• [TRY IT]: Pick each line containing "agent" out of the records.

• [Screenshot grounding data]:
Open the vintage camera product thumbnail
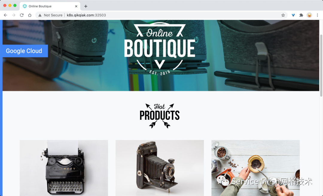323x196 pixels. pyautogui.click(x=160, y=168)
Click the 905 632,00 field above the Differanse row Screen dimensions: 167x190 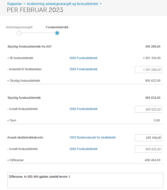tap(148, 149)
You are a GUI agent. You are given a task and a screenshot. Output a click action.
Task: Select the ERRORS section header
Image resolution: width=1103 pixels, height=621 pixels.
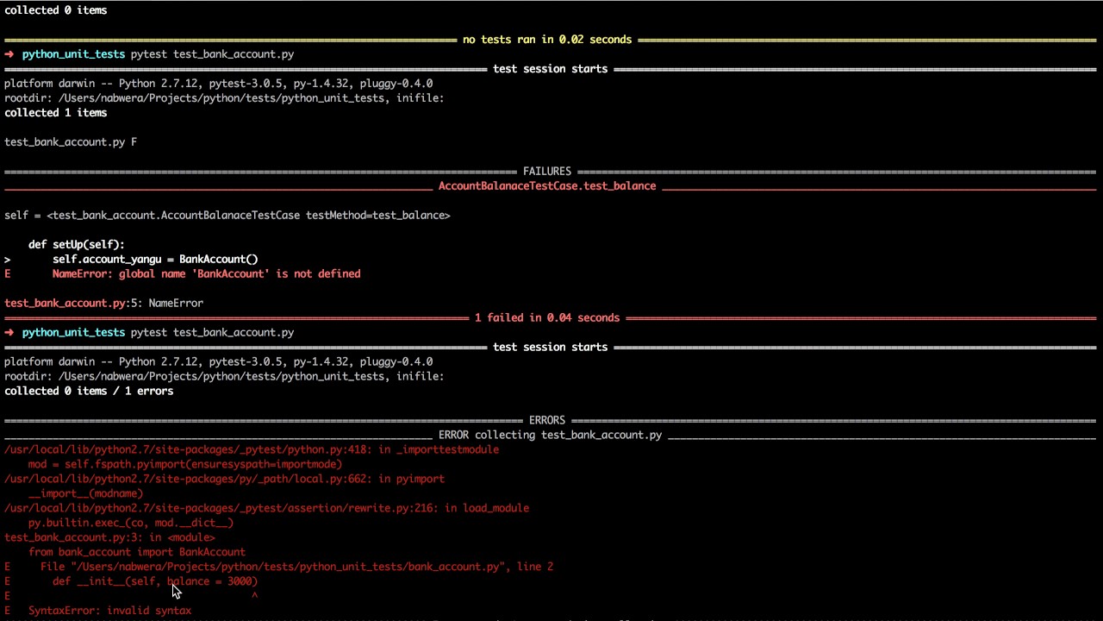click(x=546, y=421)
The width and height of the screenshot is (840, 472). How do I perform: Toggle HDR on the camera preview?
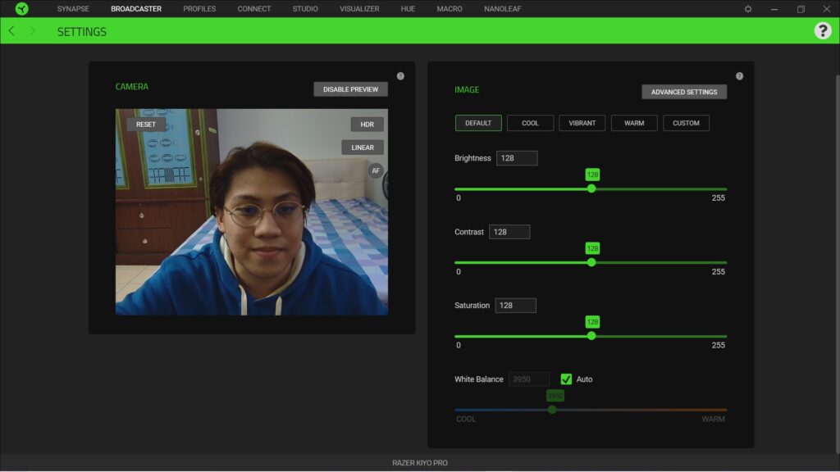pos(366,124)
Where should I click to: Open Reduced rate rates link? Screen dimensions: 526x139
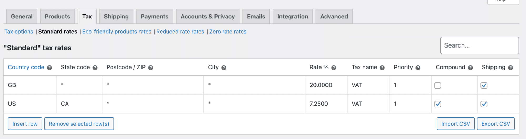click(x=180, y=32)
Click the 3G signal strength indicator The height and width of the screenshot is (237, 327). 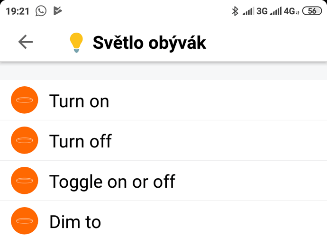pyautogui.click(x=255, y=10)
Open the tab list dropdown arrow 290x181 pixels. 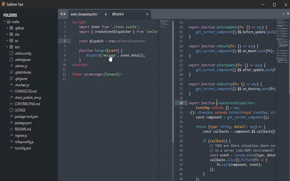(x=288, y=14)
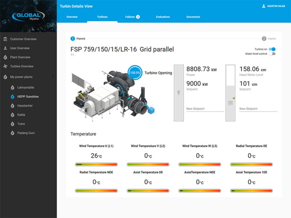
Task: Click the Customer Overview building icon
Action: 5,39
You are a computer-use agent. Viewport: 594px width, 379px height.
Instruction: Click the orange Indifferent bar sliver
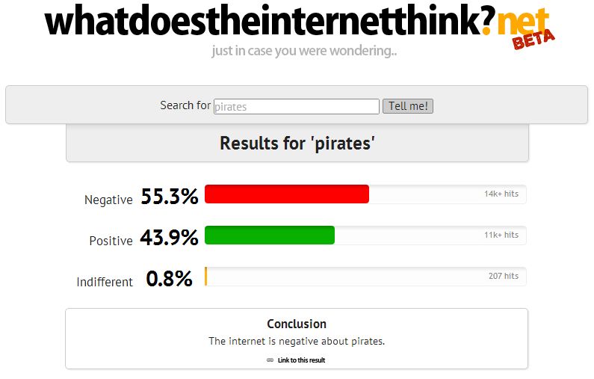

• [TASK OUTPUT]:
You are a GUI agent. You are given a task and a screenshot. Output a click action.
You are a computer-use agent. Viewport: 594px width, 379px height.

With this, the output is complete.